Abstract
Interleukin-31 has been implicated in the pathophysiology of multiple
atopic disorders such as atopic dermatitis (AD), rhinitis and airway
hyperreactivity. In AD, IL-31 has been identified as one of the main
‘drivers’ of its cardinal symptom pruritus. Here, we aim to summarize
the mechanisms by which IL-31 modulates inflammatory and allergic
diseases. TH2 cells play a central role in AD and
release high levels of TH2-produced cytokines including
IL-31, thereby mediating inflammatory responses, initiating
immunoregulatory circuits, and stimulating itch and neuronal outgrowth
through activation of the heterodimer receptor IL-31 receptor alpha
(IL31RA)/Oncostatin M receptor β. IL31RA expression is found on human
and murine dorsal root ganglia neurons, epithelial cells including
keratinocytes as well as various innate immune cells.
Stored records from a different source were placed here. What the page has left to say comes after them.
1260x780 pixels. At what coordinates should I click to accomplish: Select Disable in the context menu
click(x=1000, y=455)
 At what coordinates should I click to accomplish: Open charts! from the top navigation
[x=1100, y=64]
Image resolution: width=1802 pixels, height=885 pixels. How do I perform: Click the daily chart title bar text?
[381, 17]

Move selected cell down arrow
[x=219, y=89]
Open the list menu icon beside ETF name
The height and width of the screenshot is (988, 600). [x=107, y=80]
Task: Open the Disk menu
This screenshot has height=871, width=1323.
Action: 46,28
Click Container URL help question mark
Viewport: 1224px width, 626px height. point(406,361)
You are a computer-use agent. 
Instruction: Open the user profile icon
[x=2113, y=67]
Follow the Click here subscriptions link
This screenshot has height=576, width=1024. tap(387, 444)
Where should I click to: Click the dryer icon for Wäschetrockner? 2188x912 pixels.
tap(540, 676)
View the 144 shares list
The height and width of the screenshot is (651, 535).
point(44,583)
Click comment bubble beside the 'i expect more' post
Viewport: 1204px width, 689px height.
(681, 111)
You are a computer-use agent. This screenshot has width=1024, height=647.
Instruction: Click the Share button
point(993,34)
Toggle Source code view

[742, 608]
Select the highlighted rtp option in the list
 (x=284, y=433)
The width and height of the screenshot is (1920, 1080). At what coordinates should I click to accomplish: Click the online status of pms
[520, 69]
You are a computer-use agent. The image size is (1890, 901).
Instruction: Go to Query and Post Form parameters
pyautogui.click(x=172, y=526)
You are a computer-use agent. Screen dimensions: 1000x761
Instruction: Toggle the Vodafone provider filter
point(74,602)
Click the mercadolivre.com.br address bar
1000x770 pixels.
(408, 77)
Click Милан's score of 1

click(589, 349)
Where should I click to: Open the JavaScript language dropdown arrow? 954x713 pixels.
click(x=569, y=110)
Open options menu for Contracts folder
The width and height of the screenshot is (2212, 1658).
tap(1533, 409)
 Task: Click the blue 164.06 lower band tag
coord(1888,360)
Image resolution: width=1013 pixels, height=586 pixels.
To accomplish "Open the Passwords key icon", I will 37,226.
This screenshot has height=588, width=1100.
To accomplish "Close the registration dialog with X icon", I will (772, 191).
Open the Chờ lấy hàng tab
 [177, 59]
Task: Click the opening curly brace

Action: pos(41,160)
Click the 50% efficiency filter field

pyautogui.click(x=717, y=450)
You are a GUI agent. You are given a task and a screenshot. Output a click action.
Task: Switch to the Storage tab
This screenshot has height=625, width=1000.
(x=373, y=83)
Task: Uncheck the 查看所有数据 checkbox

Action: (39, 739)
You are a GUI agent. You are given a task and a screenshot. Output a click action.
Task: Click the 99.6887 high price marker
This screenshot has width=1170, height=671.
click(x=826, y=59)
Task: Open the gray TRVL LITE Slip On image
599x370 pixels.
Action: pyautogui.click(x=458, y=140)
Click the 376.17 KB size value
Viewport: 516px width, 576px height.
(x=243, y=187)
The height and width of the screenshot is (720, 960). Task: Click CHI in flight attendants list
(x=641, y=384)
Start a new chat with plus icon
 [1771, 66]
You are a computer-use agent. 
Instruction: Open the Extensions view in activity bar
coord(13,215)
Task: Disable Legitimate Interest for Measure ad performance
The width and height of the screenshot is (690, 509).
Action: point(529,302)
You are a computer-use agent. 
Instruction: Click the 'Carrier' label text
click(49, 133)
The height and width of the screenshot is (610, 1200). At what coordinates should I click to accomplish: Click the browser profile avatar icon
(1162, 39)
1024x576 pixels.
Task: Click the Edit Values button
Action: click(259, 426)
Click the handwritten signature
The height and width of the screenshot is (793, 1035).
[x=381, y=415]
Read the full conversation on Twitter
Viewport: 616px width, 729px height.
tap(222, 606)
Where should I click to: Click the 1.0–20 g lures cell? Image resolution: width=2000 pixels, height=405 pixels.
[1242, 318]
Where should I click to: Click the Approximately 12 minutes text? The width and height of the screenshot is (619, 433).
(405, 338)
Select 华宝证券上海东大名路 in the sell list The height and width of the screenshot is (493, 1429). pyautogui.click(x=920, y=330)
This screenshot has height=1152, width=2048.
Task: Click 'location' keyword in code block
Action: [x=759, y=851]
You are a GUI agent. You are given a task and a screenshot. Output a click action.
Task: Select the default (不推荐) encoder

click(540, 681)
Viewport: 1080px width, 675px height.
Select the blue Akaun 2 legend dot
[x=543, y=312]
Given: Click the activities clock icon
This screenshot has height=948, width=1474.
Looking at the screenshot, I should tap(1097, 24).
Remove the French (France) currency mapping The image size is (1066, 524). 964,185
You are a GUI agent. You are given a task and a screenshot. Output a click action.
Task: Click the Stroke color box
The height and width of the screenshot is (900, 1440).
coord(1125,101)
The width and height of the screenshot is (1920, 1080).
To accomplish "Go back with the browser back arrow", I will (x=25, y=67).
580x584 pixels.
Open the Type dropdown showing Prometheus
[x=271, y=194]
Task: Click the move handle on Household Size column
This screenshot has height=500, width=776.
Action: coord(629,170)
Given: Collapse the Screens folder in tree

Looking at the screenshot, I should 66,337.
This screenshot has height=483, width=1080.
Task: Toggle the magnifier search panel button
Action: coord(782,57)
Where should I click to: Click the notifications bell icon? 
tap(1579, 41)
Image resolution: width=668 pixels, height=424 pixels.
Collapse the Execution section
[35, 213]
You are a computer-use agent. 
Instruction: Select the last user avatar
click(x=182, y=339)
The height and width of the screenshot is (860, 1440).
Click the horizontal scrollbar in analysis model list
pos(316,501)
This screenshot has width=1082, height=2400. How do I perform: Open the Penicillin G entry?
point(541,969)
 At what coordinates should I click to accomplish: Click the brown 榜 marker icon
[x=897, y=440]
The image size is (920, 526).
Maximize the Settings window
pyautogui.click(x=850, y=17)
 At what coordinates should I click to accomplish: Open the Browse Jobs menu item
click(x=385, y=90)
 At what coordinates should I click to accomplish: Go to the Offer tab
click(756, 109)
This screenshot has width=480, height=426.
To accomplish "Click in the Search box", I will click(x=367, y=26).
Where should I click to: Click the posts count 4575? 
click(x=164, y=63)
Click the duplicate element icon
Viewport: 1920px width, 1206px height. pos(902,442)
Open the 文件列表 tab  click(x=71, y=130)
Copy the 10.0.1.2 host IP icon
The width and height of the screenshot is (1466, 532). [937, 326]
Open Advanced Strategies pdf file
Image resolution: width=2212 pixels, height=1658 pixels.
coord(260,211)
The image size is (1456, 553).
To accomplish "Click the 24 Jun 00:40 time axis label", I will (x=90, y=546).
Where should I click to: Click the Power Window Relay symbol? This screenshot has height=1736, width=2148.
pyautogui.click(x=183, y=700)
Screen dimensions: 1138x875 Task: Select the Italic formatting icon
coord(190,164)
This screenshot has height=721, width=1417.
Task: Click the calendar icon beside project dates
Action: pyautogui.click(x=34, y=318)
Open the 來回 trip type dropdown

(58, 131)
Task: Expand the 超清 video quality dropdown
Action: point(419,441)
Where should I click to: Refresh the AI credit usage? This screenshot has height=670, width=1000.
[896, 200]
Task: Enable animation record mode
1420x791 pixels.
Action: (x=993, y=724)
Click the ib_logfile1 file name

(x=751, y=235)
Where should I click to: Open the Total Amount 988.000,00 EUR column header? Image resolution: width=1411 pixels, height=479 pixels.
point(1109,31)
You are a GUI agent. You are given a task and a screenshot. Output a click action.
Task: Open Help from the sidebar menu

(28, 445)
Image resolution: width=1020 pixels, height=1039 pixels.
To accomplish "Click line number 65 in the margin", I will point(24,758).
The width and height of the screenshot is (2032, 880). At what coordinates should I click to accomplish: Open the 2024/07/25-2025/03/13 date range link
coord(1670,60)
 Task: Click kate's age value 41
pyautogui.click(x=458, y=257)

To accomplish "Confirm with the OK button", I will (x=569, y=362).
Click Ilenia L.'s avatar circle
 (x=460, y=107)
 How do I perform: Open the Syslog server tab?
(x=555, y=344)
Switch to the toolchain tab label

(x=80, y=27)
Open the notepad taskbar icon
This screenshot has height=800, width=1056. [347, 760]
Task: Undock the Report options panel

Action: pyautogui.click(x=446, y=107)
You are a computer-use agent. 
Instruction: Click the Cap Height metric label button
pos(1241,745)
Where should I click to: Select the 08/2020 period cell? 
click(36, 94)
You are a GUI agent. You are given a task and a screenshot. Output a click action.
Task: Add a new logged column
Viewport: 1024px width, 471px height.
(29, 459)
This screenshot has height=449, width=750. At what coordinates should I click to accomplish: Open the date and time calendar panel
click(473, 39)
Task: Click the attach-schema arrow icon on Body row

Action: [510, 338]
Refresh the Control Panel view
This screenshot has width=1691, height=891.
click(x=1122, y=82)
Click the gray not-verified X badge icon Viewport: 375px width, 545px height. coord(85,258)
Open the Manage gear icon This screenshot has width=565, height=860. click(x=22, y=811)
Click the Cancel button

IL-31 is a
critical cytokine involved in neuro-immune communication, which opens
new avenues for cytokine modulation in neuroinflammatory diseases
including AD/pruritus, as validated by recent clinical trials using an
anti-IL-31 antibody. Accordingly, inhibition of IL-31 downstream
signaling may be a beneficial approach for various inflammatory diseases
including prurigo nodularis. For example, whether downstream JAK
inhibitors directly block IL-31-mediated-signaling needs to be
clarified. Targeting the IL-31/IL31RA/OSMRβ axis appears to be a
promising approach for inflammatory, neuroinflammatory and pruritic
disorders in the future.
Key words: Interleukin-31, Interleukin-31 receptor A,
Oncostatin M receptor, atopic dermatitis, neuroinflammation.